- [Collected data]
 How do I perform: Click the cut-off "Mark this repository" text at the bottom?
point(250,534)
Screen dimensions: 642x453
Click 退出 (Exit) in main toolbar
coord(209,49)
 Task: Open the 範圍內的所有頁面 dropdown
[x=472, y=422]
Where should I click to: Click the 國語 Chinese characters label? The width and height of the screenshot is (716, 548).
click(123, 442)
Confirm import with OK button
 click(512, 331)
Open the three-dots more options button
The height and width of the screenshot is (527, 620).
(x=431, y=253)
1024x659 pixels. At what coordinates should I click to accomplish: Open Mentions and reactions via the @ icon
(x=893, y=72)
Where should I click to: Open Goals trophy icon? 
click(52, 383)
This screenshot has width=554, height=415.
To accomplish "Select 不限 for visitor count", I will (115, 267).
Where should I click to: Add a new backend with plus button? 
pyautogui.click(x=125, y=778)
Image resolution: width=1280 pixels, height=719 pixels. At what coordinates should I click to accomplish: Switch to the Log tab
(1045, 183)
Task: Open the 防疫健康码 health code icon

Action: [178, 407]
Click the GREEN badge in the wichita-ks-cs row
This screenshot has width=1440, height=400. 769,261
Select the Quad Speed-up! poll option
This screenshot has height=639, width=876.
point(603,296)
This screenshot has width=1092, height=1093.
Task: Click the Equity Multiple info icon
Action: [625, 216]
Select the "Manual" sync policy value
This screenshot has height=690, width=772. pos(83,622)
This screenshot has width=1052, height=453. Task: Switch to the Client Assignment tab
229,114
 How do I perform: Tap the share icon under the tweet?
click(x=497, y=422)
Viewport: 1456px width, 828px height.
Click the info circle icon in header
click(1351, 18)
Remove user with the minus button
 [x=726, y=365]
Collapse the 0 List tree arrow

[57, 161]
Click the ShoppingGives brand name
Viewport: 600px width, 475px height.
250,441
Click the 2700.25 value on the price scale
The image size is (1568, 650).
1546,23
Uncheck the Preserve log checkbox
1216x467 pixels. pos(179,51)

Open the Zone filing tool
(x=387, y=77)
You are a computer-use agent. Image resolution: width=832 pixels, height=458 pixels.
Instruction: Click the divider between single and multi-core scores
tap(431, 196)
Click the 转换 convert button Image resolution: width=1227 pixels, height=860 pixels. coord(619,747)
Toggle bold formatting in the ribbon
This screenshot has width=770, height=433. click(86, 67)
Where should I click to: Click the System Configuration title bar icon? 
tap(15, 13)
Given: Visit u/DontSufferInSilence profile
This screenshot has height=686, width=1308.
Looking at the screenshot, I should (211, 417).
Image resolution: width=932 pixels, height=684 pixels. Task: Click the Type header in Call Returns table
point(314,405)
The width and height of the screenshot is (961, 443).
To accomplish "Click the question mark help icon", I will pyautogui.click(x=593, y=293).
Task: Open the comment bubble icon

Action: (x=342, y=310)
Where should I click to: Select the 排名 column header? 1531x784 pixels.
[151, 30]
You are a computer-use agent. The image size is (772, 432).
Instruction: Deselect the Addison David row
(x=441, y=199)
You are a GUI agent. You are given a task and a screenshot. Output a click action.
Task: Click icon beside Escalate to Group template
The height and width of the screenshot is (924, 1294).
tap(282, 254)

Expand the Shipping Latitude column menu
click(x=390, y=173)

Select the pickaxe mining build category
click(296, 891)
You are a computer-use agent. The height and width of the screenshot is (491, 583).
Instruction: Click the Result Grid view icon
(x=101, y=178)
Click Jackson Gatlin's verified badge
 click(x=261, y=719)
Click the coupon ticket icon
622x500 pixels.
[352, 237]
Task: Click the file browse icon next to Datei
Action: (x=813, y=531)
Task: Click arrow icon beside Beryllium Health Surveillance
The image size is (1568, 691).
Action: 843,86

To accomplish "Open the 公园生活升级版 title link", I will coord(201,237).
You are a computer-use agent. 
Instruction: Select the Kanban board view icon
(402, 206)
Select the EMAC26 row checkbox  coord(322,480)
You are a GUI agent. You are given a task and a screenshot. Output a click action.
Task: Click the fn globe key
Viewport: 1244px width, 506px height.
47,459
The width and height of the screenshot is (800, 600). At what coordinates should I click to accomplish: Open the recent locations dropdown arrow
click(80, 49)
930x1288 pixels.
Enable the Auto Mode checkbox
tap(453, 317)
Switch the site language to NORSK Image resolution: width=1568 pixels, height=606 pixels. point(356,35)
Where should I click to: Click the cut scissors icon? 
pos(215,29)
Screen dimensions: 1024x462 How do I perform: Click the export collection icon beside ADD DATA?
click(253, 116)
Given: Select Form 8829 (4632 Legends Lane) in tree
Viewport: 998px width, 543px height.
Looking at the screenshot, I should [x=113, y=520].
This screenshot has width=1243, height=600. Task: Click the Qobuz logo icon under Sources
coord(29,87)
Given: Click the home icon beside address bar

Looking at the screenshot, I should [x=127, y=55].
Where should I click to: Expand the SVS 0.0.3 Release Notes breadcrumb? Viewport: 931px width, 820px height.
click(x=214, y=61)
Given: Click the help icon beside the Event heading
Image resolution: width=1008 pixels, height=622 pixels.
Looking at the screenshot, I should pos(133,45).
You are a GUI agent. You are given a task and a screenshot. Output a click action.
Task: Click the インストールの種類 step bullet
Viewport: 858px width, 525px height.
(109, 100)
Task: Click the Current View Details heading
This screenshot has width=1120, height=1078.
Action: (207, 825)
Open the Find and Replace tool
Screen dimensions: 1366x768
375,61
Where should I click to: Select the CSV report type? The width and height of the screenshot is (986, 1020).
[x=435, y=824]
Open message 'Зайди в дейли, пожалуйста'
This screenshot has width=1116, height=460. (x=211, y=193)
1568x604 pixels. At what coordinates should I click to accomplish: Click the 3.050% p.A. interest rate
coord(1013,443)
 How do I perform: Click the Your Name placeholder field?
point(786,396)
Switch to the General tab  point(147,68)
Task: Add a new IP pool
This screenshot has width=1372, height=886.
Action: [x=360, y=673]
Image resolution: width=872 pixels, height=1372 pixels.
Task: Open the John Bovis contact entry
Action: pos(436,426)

- [Exercise] Look through the entries and find each line that has the string "heading". Copy those lines.

- [Written response]
Given: Click the help icon beside the Event heading
Task: Click the Current View Details heading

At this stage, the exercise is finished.